**Directions for this task:** Restate the entries below verbatim.

*** Given data ***

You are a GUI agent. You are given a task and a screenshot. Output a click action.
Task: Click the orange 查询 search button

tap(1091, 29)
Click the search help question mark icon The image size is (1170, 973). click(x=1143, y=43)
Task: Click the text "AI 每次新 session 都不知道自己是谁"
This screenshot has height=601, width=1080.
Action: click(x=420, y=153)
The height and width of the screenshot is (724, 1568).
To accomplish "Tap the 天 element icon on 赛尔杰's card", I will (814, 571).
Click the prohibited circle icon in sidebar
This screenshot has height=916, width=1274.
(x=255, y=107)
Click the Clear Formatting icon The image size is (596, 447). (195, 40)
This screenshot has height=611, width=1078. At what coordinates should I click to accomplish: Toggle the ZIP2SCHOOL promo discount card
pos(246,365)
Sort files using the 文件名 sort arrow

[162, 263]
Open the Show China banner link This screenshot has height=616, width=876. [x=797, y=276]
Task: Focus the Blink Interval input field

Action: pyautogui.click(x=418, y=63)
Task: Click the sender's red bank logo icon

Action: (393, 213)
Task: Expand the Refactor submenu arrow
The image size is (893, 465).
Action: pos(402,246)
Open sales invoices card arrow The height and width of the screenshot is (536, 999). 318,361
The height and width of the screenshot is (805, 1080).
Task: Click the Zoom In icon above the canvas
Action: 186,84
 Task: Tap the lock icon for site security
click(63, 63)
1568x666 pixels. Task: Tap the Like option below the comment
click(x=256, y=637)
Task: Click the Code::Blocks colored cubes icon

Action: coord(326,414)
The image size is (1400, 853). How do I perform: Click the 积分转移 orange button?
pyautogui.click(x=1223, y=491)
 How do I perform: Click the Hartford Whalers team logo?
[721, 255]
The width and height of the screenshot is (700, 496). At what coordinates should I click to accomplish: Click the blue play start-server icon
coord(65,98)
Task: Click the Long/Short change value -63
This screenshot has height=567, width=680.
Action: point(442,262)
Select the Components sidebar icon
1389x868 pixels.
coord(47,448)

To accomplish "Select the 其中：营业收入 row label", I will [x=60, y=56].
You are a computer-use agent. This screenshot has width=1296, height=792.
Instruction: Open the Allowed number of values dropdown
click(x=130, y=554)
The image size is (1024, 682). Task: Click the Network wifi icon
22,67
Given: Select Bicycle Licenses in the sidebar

*** End of Given data ***

**Exercise output:**
You are a GUI agent. You are given a task and a screenshot. Output a click action.
Task: Click the orange 查询 search button

tap(1091, 29)
Click the search help question mark icon The image size is (1170, 973). click(x=1143, y=43)
Task: Click the text "AI 每次新 session 都不知道自己是谁"
This screenshot has height=601, width=1080.
Action: click(x=420, y=153)
The height and width of the screenshot is (724, 1568).
To accomplish "Tap the 天 element icon on 赛尔杰's card", I will (814, 571).
Click the prohibited circle icon in sidebar
This screenshot has height=916, width=1274.
(x=255, y=107)
Click the Clear Formatting icon The image size is (596, 447). (195, 40)
This screenshot has height=611, width=1078. At what coordinates should I click to accomplish: Toggle the ZIP2SCHOOL promo discount card
pos(246,365)
Sort files using the 文件名 sort arrow

[162, 263]
Open the Show China banner link This screenshot has height=616, width=876. [x=797, y=276]
Task: Focus the Blink Interval input field

Action: pyautogui.click(x=418, y=63)
Task: Click the sender's red bank logo icon

Action: (393, 213)
Task: Expand the Refactor submenu arrow
The image size is (893, 465).
Action: pos(402,246)
Open sales invoices card arrow The height and width of the screenshot is (536, 999). 318,361
The height and width of the screenshot is (805, 1080).
Task: Click the Zoom In icon above the canvas
Action: 186,84
 Task: Tap the lock icon for site security
click(63, 63)
1568x666 pixels. Task: Tap the Like option below the comment
click(x=256, y=637)
Task: Click the Code::Blocks colored cubes icon

Action: coord(326,414)
The image size is (1400, 853). How do I perform: Click the 积分转移 orange button?
pyautogui.click(x=1223, y=491)
 How do I perform: Click the Hartford Whalers team logo?
[721, 255]
The width and height of the screenshot is (700, 496). At what coordinates should I click to accomplish: Click the blue play start-server icon
coord(65,98)
Task: Click the Long/Short change value -63
This screenshot has height=567, width=680.
Action: point(442,262)
Select the Components sidebar icon
1389x868 pixels.
coord(47,448)

To accomplish "Select the 其中：营业收入 row label", I will [x=60, y=56].
You are a computer-use agent. This screenshot has width=1296, height=792.
Instruction: Open the Allowed number of values dropdown
click(x=130, y=554)
The image size is (1024, 682). Task: Click the Network wifi icon
22,67
Given: Select Bicycle Licenses in the sidebar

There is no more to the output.